Gab es keine Interessenten, die Ihnen die Weinberge abkaufen und weiterbetreiben wollten?
Das war keine Option für uns. Wir wollen das Land nicht verkaufen, sondern es anders nutzen, im Einklang von Ökonomie und Ökologie.
Am Bodensee bewirtschaften Sie in Summe rund 90 Hektar Rebflächen. Die Trauben werden auf Schloss Salem gekeltert und gelagert. Was passiert mit den Mitarbeitern?
Im Weinhaus sind knapp 40 Personen, Vollzeitkräfte und Aushilfen, angestellt. Wir werden nicht umhinkommen, uns von Mitarbeitern zu trennen.
Von wie vielen?
Das kann man jetzt noch nicht seriös sagen, aber es wird eine große Zahl der jetzt angestellten sein. Ebenfalls werden wir uns vom Großteil der Maschinen und technischen Anlagen trennen. Wichtig ist aber, dass es nicht von jetzt auf morgen ablaufen wird. Der Prozess wird über ein Jahr dauern, auch weil die aktuelle Ernte ja noch verarbeitet wird.

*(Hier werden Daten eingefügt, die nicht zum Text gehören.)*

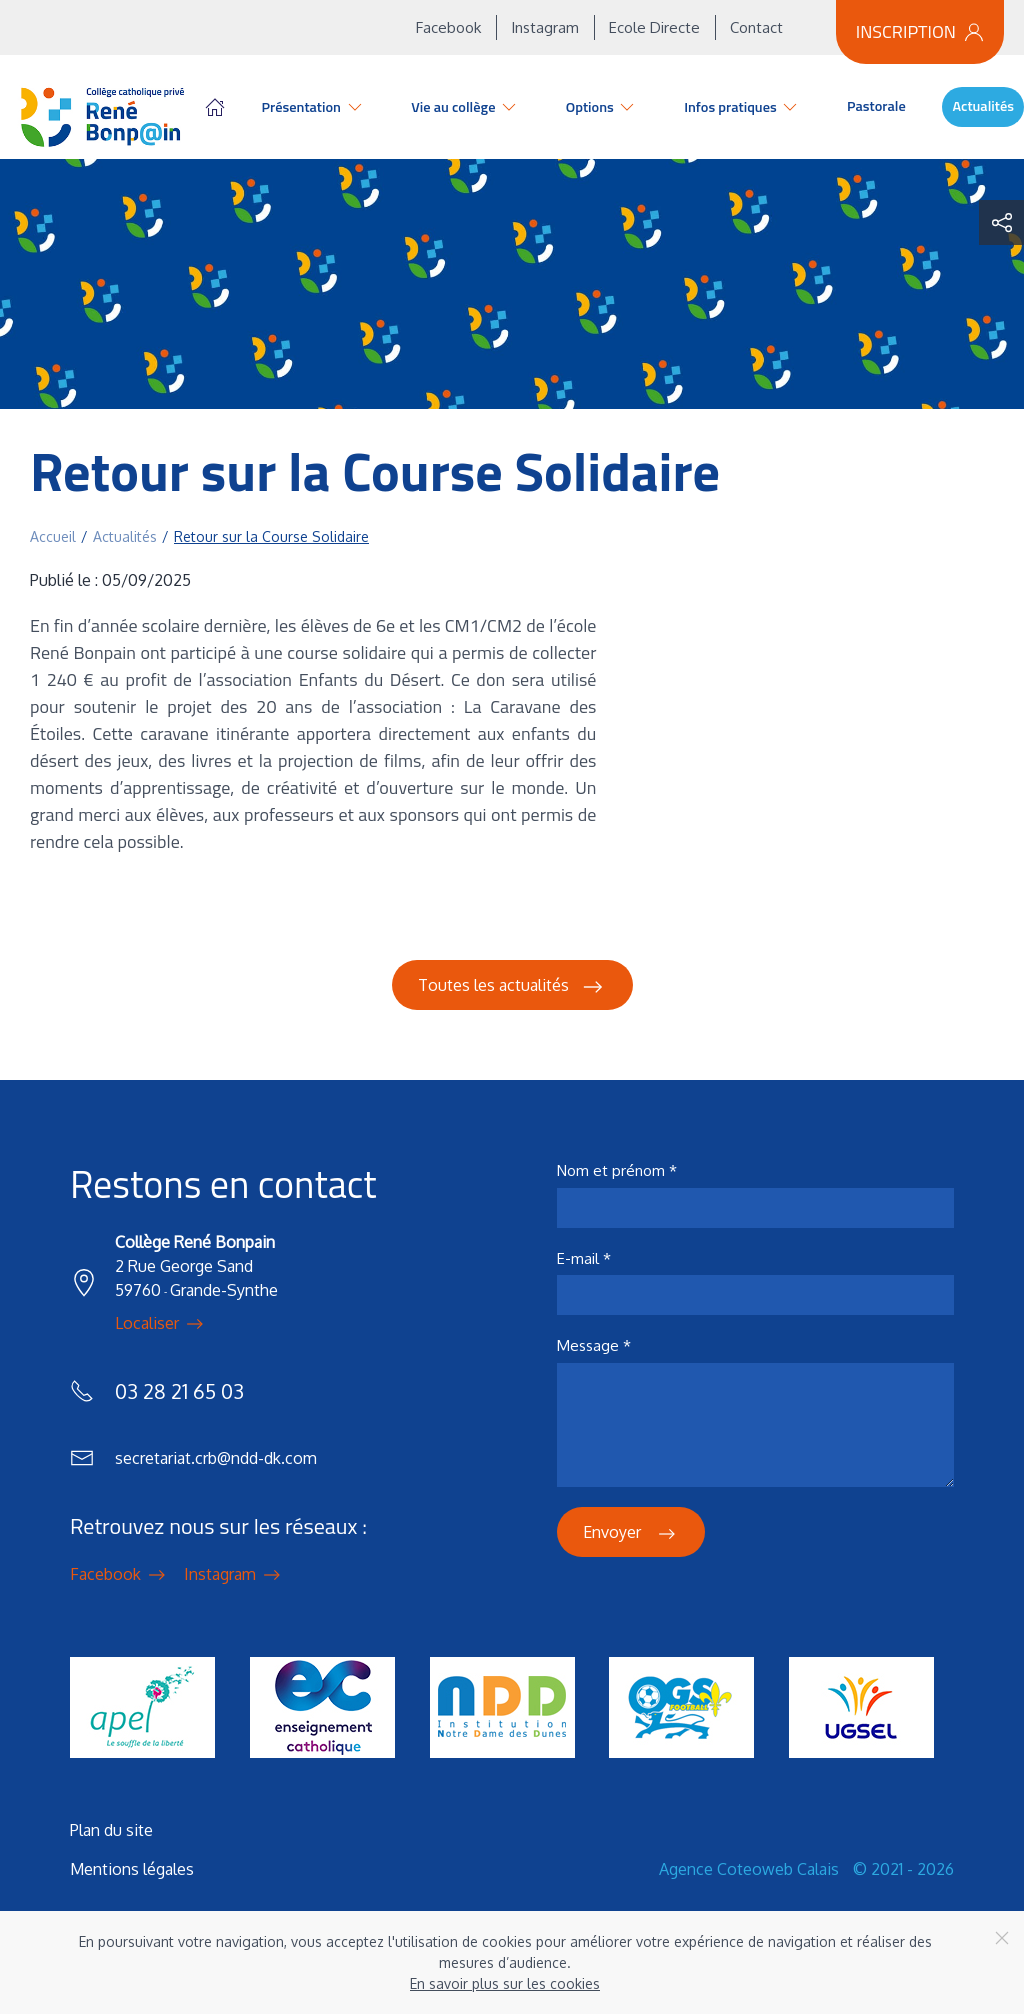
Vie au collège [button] (465, 107)
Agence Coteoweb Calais (749, 1869)
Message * (594, 1345)
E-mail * (584, 1258)
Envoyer (631, 1534)
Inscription (920, 31)
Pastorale (876, 106)
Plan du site (111, 1830)
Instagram (545, 27)
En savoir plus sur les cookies (505, 1983)
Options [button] (602, 107)
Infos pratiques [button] (742, 107)
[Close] (1002, 1938)
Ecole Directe (654, 27)
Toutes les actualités (512, 987)
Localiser (161, 1324)
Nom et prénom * (617, 1170)
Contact (756, 27)
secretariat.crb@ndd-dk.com (216, 1458)
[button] (1001, 222)
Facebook (448, 27)
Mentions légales (132, 1869)
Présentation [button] (313, 107)
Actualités (983, 106)
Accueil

Der Schritt fällt uns schwer, aber er ist notwendig. Wir tun alles, um die Betroffenen beim Übergang zu unterstützen.
Ihre VDP-Weine werden auch auf Schloss Staufenberg in der Ortenau angebaut und verarbeitet. Sie haben dort einen weiteren Winzereibetrieb. Wie ist der betroffen?
Der ist nicht betroffen. Die Rebflächen dort sind viel kleiner als am Bodensee und die Weinvermarktung erfolgt zum Großteil direkt ab Hof. In der Ortenau hat der Weintourismus einen anderen Stellenwert.

Der Markgraf von Baden bleibt also Winzer, aber nicht mehr am Bodensee?
Auch am Bodensee bleibt die Bodensee-Linie mit dem Erfolgsschlager Bodensee Secco bestehen. Wir fahren einen Teil des Geschäfts am See zurück, das stimmt. Aber wir stärken damit den ökologischen Landbau in der Region.
Wie wichtig ist der mittlerweile für Sie?
Gemessen an der Fläche hat die Forstwirtschaft unsere größte Bedeutung, gefolgt von unserem landwirtschaftlichen Öko-Betrieb, den wir nach Naturland-Kriterien bewirtschaften. Dann erst kommt die Weinerzeugung.
Im Ökolandbau wollen sie klimapositiv wirtschaften. Klappt das?
Ja, darauf arbeiten wir hin und sind auf gutem Weg. Wir gehen bei der Bodenbewirtschaftung und Fruchtfolge weit über die Naturland-Vorgaben hinaus. Das kostet Geld, aber ich bin überzeugt, dass es das Richtige ist. Mein Erweckungserlebnis war, als ich vor Jahren auf einem Acker stand, der durch konventionelle Bewirtschaftung in einer Generation mehr als einen Meter Humus verloren hat. Das darf so nicht weitergehen, der Boden ist unser wichtigstes Gut.
Heute bauen wir Humus auf, speichern CO2 und können teils 20 Prozent mehr Wasser als vor einigen Jahren aufnehmen. Und die Biodiversität ist stark angestiegen. Wir schaffen da produktive Klimalandschaften, die noch dazu wunderschön sind!